目先は引き続きNY株の動向が最大の関心事である。
NY株は、ここ5週間の連続安になったが、月間では昨年8月以来の下落率になった。この時は連銀のバーナンキ議長が危機感をもち第2次の量的緩和策の検討に動いた。
先週の雇用統計が事前の予想を大きく上回ったことが相場の下落に決定的な打撃を与えた。市場のセンチメントは弱気に大きく傾いている。
世界最大のプライベート・エクイティの投資顧問会社ブラック・ストーンのバイロン・ウィン副会長は「買いのチャンスを探すときにきた。景気は短期的な弱気指標で判断するべきではない。企業業績は好調の域を超え、“非常に好調”だ。“いまでもS&P500は1500まで上がるとみているのか?”と最近はよくきかれるが、もちろん“イエス”だ」と語っている。
彼は現在、ソロスが運用するカンタム・エンドウメントの役員であり、無二の親友でもある。
年末には毎年「予想外の出来事10」をまとめ、話題を提供してきた。
ヨーロッパでは週末からギリシアへの支援問題に進展がみられる。ヨーロッパ中央銀行、IMF、EUが動き抜本的な対策を検討している。
一方、商品市場では底入れ感が出てきた。ここ2週間、商品関連のETFへの資金流入が純増になった。特に銅への強気がでてきている。

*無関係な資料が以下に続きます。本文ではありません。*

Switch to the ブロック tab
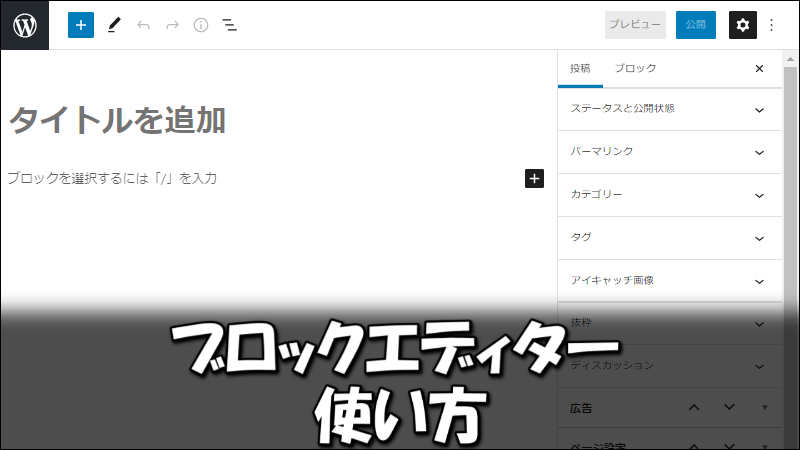Viewport: 800px width, 450px height. tap(636, 69)
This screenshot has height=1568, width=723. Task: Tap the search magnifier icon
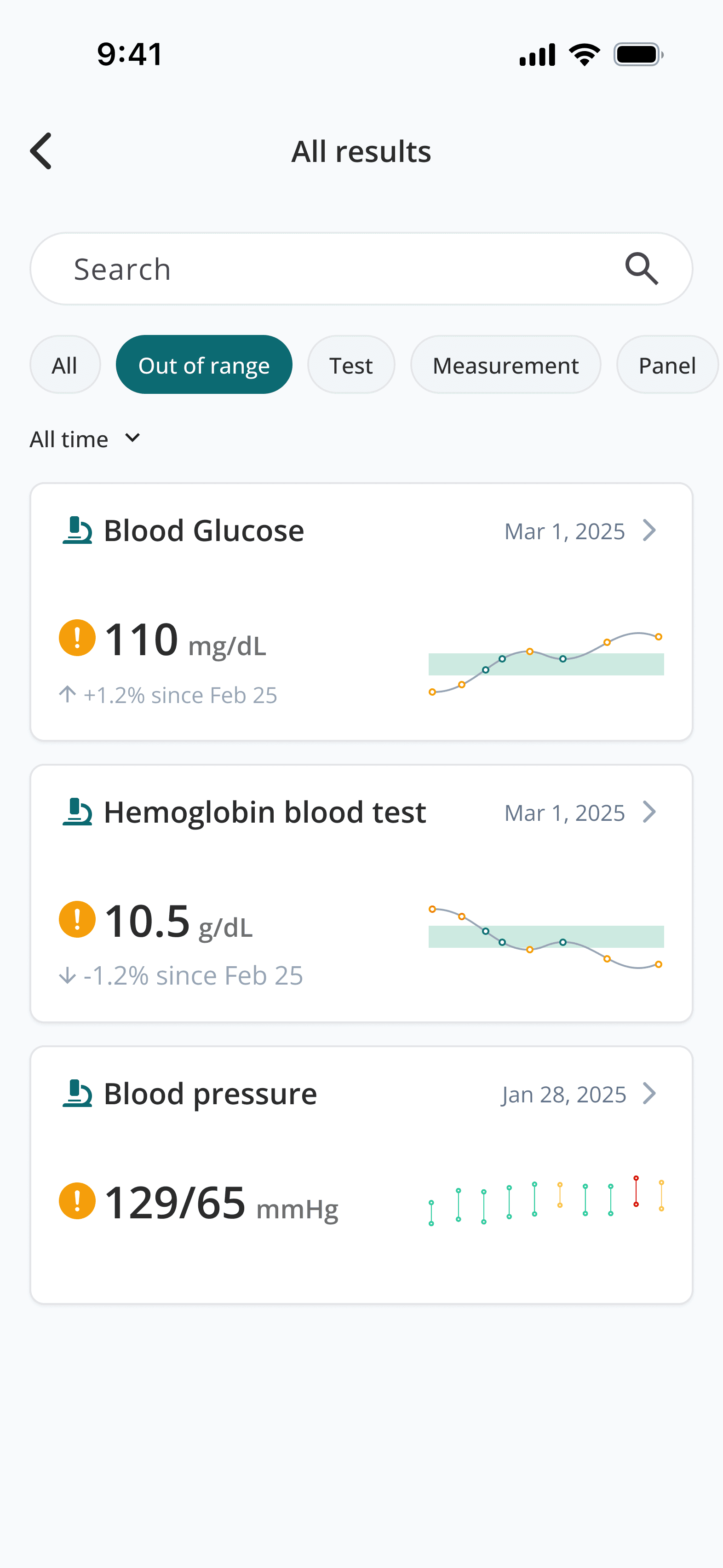click(x=642, y=269)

中国での在庫の減少がいわれており、農産物では小麦、綿花への強気がみられる。新興国からの需要のほか、天候不順も材料である。
世界の景気の動きを占う明るい材料である。
日本では企業の震災対策が前進しサプライチエーン問題も解決の方向に進んでいる。
2011年3月期に決算発表時に見通し発表を見送った企業の正式な発表も散見されるようになってきた。経営者に先行きにつての確信がでてきた証明であもある。
東京市場でも底流には相場の地固めが進んでいる。